I have assembled the information in the form of a summary table, with links to papers and more complete summaries, which should supply required information at three levels of depth.

PLEASE NOTE: SOME OF THE REFERENCE DOCUMENTS HAVE NOT BEEN PUBLISHED. PERMISSION FROM THE MET OFFICE MUST BE OBTAINED BEFORE THESE PAPERS CAN BE QUOTED FROM.

To access these documents, Email for the password

Cloud Fraction:

Large-scale: The diagnostic produced for Cloud-Net is the volume cloud fraction (of any phase).
- Liquid cloud fraction: Based on a diagnostic PDF of q+l-qsat.
  - Basic scheme: Smith 1990 with these RHcrits.
  - Modifications: Only used for liquid cloud fraction ( Wilson and Ballard 1999). Empirically adjusted cloud fraction increases cloud fraction (Cusack, based on the work of Wood and Field)
- Ice cloud fraction: Based on a diagnostic from ice water content (Wilson and Ballard, 1999)
  - Basic scheme: Wilson and Ballard (1999) with these RHcrits.
  - Modifications: Empirically adjusted cloud fraction increases cloud fraction (Cusack, based on Wood and Field)
- Overlap of ice and liquid phases: Assumed to be minimum overlap within the same gridbox.
- Area cloud fraction: Cloud area parametrization (used for radiation) splits model levels into 3 sub-levels (Cusack).
Convective cloud fraction: Based on a diagnostic relationship from the convective cloud condensate
- Basic scheme:
  - Modifications: Anvil scheme of J. Gregory with these parameters
- Combined convective and large-scale cloud: The radiation scheme assumes that the convective cloud amount (CCA) occupies its parametrized volume of the gridbox and the large-scale cloud amount occupies (1-CCA) times its parametrized volume.

Condensed water:

Large-scale:
- Liquid water content: Based on a diagnostic PDF of q+l-qsat.
  - Basic scheme: Smith 1990 using these RHcrits.
  - Modifications: Only used for liquid cloud fraction (Wilson and Ballard 1999).
- Ice water content: A prognostic from the microphysics scheme of Wilson and Ballard 1999.
  - Modifications: No modifications.
- Overlap of ice and liquid phases: maximum overlap, so as much mixed phase cloud as possible.
Convective condensed water: Based on a mass-flux convection scheme.
- Basic scheme: D. Gregory and Rowntree
  - Modifications: Substantial!

References:

Cusack, 2002: The Empirically Adjusted Cloud Fraction modification to the cloud scheme.
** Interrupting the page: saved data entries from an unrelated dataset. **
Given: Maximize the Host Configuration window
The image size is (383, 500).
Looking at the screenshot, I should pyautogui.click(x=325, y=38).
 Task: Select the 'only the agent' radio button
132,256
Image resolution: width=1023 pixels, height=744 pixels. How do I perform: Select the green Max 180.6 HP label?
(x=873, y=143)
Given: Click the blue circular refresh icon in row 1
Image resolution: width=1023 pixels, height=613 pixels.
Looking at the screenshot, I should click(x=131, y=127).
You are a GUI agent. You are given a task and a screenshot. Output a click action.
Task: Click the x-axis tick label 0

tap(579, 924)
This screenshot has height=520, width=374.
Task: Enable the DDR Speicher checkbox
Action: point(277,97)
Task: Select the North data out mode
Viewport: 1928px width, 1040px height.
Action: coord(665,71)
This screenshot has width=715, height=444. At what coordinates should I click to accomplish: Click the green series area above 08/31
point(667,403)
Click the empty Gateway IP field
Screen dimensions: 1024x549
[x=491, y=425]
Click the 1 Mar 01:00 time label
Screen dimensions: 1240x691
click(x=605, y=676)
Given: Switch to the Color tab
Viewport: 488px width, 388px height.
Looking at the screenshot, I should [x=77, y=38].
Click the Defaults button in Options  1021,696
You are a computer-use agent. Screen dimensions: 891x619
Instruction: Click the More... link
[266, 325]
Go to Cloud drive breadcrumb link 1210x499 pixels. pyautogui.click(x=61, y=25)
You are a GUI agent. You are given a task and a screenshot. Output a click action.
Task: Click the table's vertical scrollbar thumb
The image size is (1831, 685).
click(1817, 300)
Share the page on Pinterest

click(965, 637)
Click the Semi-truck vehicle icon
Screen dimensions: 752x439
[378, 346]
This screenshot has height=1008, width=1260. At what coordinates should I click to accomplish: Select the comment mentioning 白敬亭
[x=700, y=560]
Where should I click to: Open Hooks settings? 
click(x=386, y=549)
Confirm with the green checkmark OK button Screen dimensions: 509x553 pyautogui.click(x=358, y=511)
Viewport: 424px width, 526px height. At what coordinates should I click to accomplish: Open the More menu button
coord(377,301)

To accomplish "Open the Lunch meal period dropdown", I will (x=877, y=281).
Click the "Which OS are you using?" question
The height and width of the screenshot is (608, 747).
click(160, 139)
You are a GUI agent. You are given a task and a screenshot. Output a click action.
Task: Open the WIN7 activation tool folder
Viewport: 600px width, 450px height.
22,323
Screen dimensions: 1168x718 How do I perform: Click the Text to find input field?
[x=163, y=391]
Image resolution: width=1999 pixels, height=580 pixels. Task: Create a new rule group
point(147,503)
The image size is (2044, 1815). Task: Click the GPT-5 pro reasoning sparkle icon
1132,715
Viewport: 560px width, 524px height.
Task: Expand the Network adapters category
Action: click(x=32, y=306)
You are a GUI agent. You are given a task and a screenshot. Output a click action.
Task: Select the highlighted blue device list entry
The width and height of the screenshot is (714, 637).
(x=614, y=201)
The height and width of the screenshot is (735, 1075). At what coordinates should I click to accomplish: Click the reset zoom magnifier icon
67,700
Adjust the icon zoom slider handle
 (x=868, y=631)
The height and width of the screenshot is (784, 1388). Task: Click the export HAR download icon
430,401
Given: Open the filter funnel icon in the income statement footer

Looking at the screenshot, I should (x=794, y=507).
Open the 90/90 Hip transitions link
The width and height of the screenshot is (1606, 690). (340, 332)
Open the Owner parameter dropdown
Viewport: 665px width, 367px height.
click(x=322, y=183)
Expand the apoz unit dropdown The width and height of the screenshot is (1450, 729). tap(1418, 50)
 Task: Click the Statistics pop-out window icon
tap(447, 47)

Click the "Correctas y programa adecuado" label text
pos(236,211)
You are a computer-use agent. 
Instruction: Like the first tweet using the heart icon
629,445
THIS NOTE HAS NOT BEEN PUBLISHED.
Gregory, D. and Rowntree, P.R., 1990. A mass flux convection scheme with representation of cloud ensemble characteristics and stability-dependent closure. Mon Weather Rev., 118, 1483-1506
Gregory J, 1999. Hadley Centre Technical Note 7 (paper only). THIS NOTE HAS NOT BEEN PUBLISHED.
Smith, R.N.B., 1990. A scheme for predicting layer clouds and their water content in a general circulation model. Q.J.R. Meterol. Soc., 116, 435-460
Wilson, D.R. and Ballard, S.P., 1999. A microphysically based precipitation scheme for the UK Meteorological Office Unified Model. Q.J.R. Meteorol. Soc., 125, 1607-1636.
Wood, R. and Field, P.R., 2000. Relationships between total water, condensed water and cloud fraction in stratiform clouds examined using aircraft data. J. Atmos. Sci., 57, 1888-1905
Area Cloud: Unified Model Documentation paper 29, appendix E.
Microphysics: Unified Model Documentation Paper 26 (parts 4-6 for the 3B scheme)
Convection scheme: Unified Model Documentation Paper 27 See sections 1.8 for condensate and 1.9 for cloud amount.

RHcrits:

Level	RHcrit
1	0.91
2	0.90
3	0.88
4	0.86
5	0.84
6	0.82
7-38	0.80

Anvil parametrization parameters:

Anvil factor	3.0
Tower factor	0.25

Summary of q+l-qsat PDF method:

Here we assume that, within a gridbox, there exists a known distribution, G, of a variable 's', where

s = aL (qT' - qsat').

qT is the sum of the vapour plus the liquid water content and qsat is the saturation specific humidity with respect to liquid water at temperature TL.

aL = 1 / (1 + alpha L/cp)

where alpha is dqsat/dT at constant pressure, L is the latent heat of vaporization of water and cp is the heat capacity of air.

TL = T - l L/cp.

The ' symbol represents deviations from grid box means. The distribution of `s' is a symmetric triangle (about s = 0) where the width (where the function goes to zero) is parametrized by plus or minus aL (1-RHcrit) qsat. The water content of a point in the distribution is given by

l = aL (qT - qsat) = Qc + s

where

Qc = aL (qT_mean - qsat_mean)

and qT_mean and qsat_mean are gridbox means. Hence the liquid cloud fraction can be given simply by the integral of G(s) above the limit where s = -Qc. The liquid water content is given by the first moment of this integral.
Further details are in the Smith 1990 paper and UM documentation paper 29

Summary of empirically adjusted cloud fraction method:

This is an adjustment to the Smith scheme in order to increase the cloud fractions which it produces, in order to better match observations. This code will replace the Qc used in the Smith scheme calculations of cloud fraction with an increased value of Qc, to produce increased liquid cloud fractions. It does this with the linear mapping:

Qc'/bs = (Qc/bs + K2) / K1

where

K1 = 1 - K2 and K2 = 0.184 for levels 1-13 and 0.0955 for levels 14 and above.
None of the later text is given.